Adaptation to climate change not quantified
The Court also regrets "the absence of exhaustive and coherent figures for all public actors" of the expenditure which will be necessary to adapt France to climate change.
“The assessment of the current and future costs of adaptation is incomplete, or even non-existent, due to a lack of sufficient data but also sometimes clear objectives”, deplore the magistrates, urging the State to play “correctly its role as a strategist”.
The military must do more to decarbonize
The Court of Auditors asks the French armies to do more to decarbonize and avoid a long-term gap with the civilian sector, even if their specific missions "justify(es) the granting of exemptions" for the use of technologies heavily emitting greenhouse gases.
Better tools for SNCF
The Court of Auditors regrets that the SNCF, and more particularly the infrastructure manager SNCF Réseau, "does not have the tools necessary to identify and measure the costs generated by climate change" and urges it to remedy this. .
Current tools - "Toutatis", to anticipate the hazards linked to heavy rain, "Metigate" to predict the temperature of the rail and the risks of expansion - do not make it possible to "model the effects of climate change". Certain decisions, such as the route of new lines, therefore do not take into account the risks linked to climate change, such as rising sea levels.
Urban planning and housing leave something to be desired
Faced with the increase in heatwaves, French cities have adopted strategies to adapt to climate change "lately", the magistrates note, and they are "only partially" responding to the challenges.
The “proliferation” of strategies registered at the local level “calls for rationalization” to better coordinate with the national adaptation strategy, underlines the report, calling for concrete trajectories with “steps to take and objectives to achieve”.
The housing stock is “overwhelmingly unsuitable” for climate risks, such as the rapid spread of heat peaks.

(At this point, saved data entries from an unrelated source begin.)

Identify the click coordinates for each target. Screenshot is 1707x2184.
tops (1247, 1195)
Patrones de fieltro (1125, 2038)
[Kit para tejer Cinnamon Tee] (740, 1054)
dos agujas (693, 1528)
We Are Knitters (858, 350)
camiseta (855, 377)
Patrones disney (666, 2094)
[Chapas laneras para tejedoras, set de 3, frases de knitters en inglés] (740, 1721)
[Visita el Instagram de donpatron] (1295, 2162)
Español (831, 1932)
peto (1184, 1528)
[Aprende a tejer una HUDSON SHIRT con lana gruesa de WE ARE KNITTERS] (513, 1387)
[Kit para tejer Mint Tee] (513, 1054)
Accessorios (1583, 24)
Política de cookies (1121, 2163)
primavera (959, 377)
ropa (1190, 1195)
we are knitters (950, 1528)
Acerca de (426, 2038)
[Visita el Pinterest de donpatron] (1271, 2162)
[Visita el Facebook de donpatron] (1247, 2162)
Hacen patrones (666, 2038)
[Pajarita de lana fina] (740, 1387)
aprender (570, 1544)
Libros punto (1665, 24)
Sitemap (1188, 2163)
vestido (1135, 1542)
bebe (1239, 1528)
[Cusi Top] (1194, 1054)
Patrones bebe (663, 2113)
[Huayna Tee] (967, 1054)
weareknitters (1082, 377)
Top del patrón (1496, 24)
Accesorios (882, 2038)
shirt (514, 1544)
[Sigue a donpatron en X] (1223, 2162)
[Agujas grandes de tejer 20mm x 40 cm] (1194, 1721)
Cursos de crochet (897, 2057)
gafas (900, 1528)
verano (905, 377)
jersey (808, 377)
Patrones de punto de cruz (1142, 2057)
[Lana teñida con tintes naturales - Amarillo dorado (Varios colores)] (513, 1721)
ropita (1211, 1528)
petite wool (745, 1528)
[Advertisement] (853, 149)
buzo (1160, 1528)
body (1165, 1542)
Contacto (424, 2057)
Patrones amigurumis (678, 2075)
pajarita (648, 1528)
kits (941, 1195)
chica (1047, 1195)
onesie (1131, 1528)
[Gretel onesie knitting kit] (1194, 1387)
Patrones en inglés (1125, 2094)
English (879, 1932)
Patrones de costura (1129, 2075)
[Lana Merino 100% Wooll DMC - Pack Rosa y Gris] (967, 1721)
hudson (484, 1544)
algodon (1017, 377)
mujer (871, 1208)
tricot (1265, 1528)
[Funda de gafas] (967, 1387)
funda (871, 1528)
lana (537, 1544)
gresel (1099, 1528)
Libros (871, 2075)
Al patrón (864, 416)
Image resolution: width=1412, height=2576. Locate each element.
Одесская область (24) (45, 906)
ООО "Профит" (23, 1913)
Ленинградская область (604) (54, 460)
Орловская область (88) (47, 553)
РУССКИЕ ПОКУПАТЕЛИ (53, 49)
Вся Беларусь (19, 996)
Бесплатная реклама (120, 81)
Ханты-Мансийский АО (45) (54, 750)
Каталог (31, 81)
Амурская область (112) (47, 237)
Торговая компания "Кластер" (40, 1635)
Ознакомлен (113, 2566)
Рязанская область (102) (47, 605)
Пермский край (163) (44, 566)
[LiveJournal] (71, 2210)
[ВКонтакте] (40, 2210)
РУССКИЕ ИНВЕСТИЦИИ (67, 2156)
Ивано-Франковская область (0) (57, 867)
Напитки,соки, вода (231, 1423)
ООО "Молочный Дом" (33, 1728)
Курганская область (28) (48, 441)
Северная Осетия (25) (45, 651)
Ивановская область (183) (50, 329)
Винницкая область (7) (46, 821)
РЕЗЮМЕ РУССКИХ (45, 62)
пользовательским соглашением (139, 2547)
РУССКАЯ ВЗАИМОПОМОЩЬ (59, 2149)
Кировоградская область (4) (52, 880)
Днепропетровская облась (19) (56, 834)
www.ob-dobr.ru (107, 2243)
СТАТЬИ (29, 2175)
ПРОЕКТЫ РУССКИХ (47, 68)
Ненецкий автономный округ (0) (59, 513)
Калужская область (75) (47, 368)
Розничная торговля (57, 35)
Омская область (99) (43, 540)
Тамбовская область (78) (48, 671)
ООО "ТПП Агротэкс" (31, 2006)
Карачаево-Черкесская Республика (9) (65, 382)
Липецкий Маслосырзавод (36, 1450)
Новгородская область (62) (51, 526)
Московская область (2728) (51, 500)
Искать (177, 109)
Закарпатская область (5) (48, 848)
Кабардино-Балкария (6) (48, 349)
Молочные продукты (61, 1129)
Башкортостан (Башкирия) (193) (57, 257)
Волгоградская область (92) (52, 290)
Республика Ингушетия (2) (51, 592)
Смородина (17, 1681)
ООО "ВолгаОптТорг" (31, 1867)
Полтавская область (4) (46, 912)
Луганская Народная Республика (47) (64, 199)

Energy and thermal renovation policies have mainly focused on reducing CO2 emissions with targeted aid (change in heating method), regrets the Court, while global renovations aimed at adaptation remain "rare".
More investments for nuclear power plants
The Court calls for additional investments to adapt France's 18 nuclear power plants, dams and electricity distribution network to warming.
The jurisdiction recommends considering "if necessary" an increase in "the storage capacities" of power plants and underlines the need for the installation of cooling towers in power plants whose lifespan will be extended, in order to "reduce warming temperatures rivers."
Coastal Erosion Funding
The fight against coastal erosion, which is eating away at 20% of the French coastline, must "move beyond the logic of experimentation" to take action and plan relocations of housing and activities, considers the Court.
The report calls for a financing system "establishing financial solidarity between coastal territories and including a balance payable by each community (...) financed from its resources".
Towards forest groups?
The Court considers public support for research on forest adaptation “insufficient”.
She calls for “forest groups” to “improve the efficiency of the management of private forests” and for increased support for forest communities. She pleads for management by "an intercommunal structure", created with the help of the State, which would allow "economies of scale" in the development of management plans and to "mutualize risks".
Public research: can do better
French public research shines internationally in climate sciences (Earth observation, climate services, etc.), ranking between 4th and 5th in the world for publications (6th in general scientific terms).
But the Court notes “fragilities” in research to mitigate the effects of warming: the country is only between 10th and 11th place. It recommends "rebalancing" resources in favor of health, to reduce, for example, infectious risks aggravated by the climate, and town planning, to design more suitable buildings.